(Item-finding records)

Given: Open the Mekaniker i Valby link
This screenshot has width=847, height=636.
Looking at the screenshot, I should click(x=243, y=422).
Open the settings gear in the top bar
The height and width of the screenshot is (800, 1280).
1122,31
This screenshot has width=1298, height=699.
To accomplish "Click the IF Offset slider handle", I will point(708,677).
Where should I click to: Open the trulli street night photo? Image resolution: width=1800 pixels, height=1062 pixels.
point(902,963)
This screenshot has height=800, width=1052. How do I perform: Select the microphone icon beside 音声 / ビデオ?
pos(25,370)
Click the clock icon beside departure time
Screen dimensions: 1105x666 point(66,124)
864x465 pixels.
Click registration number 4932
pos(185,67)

GOAL
Arrange these lines as a numbered list, skipping any blank lines, so that every one of the records is included.

RESPONSE TO THE EXERCISE
1. Given: Open the Mekaniker i Valby link
2. This screenshot has width=847, height=636.
3. Looking at the screenshot, I should click(x=243, y=422).
4. Open the settings gear in the top bar
5. The height and width of the screenshot is (800, 1280).
6. 1122,31
7. This screenshot has width=1298, height=699.
8. To accomplish "Click the IF Offset slider handle", I will point(708,677).
9. Where should I click to: Open the trulli street night photo? Image resolution: width=1800 pixels, height=1062 pixels.
10. point(902,963)
11. This screenshot has height=800, width=1052. How do I perform: Select the microphone icon beside 音声 / ビデオ?
12. pos(25,370)
13. Click the clock icon beside departure time
14. Screen dimensions: 1105x666 point(66,124)
15. 864x465 pixels.
16. Click registration number 4932
17. pos(185,67)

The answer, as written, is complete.